The Molecular Biology of the E484K Mutation
The molecular basis of how E484K is an immune escape mutation
THE MOLECULAR BIOLOGY OF THE E484K MUTATION
10 May 2021/Monday/300pm CDT
“Molecular biology is concerned particularly with the forms of biological molecules and with the evolution, exploitation and ramification of these forms in the ascent to higher and higher levels of organization. Molecular biology is predominantly three-dimensional and structural—which does not mean, however, that it is merely a refinement of morphology. It must at the same time inquire into genesis and function.”
-William Thomas Astbury, 1951
High resolution version of today’s pandemic graphic: https://drive.google.com/file/d/1TTq5We47xlrpd3WLmThSsBpfaG9r7R1_/view?usp=sharing
BACKGROUND
Each time the virus infects a new person, it's a prime opportunity to mutate. It's like pulling the handle on a slot machine. More than likely the odds are there's no payout for the virus, but the chance exists. Infecting thousands of people each day is like the virus getting to pull a slot machine handle thousands of times each day. The chance of payout for the virus increases. When the virus gets a payout from that metaphorical slot machine, a new variant emerges.

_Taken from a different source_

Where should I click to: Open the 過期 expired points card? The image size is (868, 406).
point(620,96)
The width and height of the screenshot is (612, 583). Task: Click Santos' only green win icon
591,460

Since the start of this pandemic, COVID has had several “big payouts” on the mutation slot machine.
The first one was a mutation designated D614G that arose a year ago. This mutation had the effect in increasing the contagiousness of the virus by making the spike protein more stable in a configuration that facilitated more rapid infection. Since the emergence of this mutation, because it favored increased transmission, is now present in the vast majority of viral samples isolated from patients worldwide. D614G is present in every variant of interest and variant of concern we are dealing with now.
The second “big payout” was N501Y, it likely emerged in variants last summer. This mutation had the effect of increasing how well the receptor binding domain (RBD) of the COVID viral spike could “dock” or bind with the host ACE2 receptor- this is the receptor we have on our own cells in many organ systems of the body that allow the COVID virus to hijack our cellular machinery for its own purposes. Because N501Y increased how well the spike RBD could bind with the host ACE2 receptor, it made any variant with the N501Y mutation much more contagious. The surges seen in Europe and in Michigan earlier this spring were due to the variant B.1.1.7 having the N501Y mutation.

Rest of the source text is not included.